Data analysis revolves around the central goal of aggregating metrics. Aggregation must be done secretly when data points match personally identifiable information, such as specific user logs or activities. Differential privacy (DP) is a method that constrains the impact of each data point on the computation’s conclusion. Therefore, it has become the most recognized approach to individual privacy.
Although differentially private algorithms are theoretically possible, in practice they are often less efficient and accurate than their non-private counterparts. In particular, the differential privacy requirement is a worst-case type of requirement. It enforces that the privacy requirement be met for two neighboring data sets, regardless of how they were constructed, even if they are not sampled from any distribution, leading to a significant loss of precision. Which means that “unlikely points” that have a major impact on aggregation should be considered in the privacy analysis.
Recent research from Google and Tel Aviv University provides a generic framework for preliminary processing of the data to ensure compatibility. When the data is known to be “friendly”, the private aggregation stage can be performed without considering potentially influential “unfriendly” elements. Because the aggregation stage is no longer constrained to operate in the original “worst-case” configuration, the proposed method has the potential to significantly reduce the amount of noise introduced at this stage.
Initially, researchers formally define the conditions under which a data set can be considered friendly. These conditions will vary depending on the type of aggregation required, but will always include data sets for which the sensitivity of the aggregate is low. For example, if the sum is average, “friendly” should include compact data sets.
The team developed the FriendlyCore filter that reliably extracts a sizeable friendly subset (the core) of the input. The algorithm is designed to meet a couple of criteria:
- You need to remove outliers to retain only close to many elements in the core.
- For close data sets that differ by only one item, the filter returns all items except and with nearly equal probability. Kernels derived from these nearby databases can be joined cooperatively.
The team then created the Friendly DP algorithm, which, by introducing less noise into the total, meets a less stringent definition of privacy. By applying a benevolent DP aggregation method to the kernel generated by a filter that satisfies the aforementioned conditions, the team showed that the resulting composition is differentially private in the conventional sense. Clustering and covariance matrix discovery from a Gaussian distribution are other uses of this aggregation approach.
The researchers used the Zero-Concentrated Differential Privacy (zCDP) model to test the effectiveness of FriendlyCore-based algorithms. 800 samples were taken from a Gaussian distribution with an unknown mean through its steps. As a benchmark, the researchers looked at how it compared to the CoinPress algorithm. CoinPress, unlike FriendlyCore, requires a norm of the mean upper bound of R. The proposed method is independent of the upper bound and dimension parameters and therefore outperforms CoinPress.
The team also evaluated the efficiency of their proprietary k-means clustering technology by comparing it to another locality-sensitive recursive hashing technique, LSH clustering. Each experiment was repeated 30 times. FriendlyCore frequently crashes and produces inaccurate results for small values of n (the number of samples in the mix).
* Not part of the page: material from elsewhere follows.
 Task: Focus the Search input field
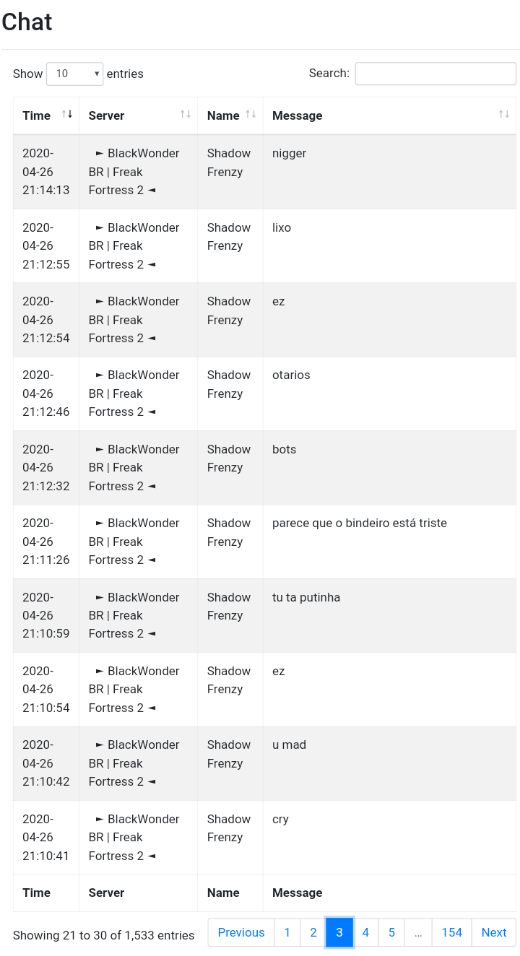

However, as n grows, the proposed technique is more likely to succeed (as the tuples created get closer to each other), producing very accurate results, while LSH clustering lags behind. Even without clear clustering, FriendlyCore works well on large data sets.
review the Paper and Reference article. All credit for this research goes to the researchers of this project. Also, don’t forget to join our 14k+ ML SubReddit, discord channel, and electronic newsletterwhere we share the latest AI research news, exciting AI projects, and more.
Tanushree Shenwai is a consulting intern at MarktechPost. She is currently pursuing her B.Tech at the Indian Institute of Technology (IIT), Bhubaneswar. She is a data science enthusiast and has a strong interest in the scope of application of artificial intelligence in various fields. She is passionate about exploring new advances in technology and its real life application.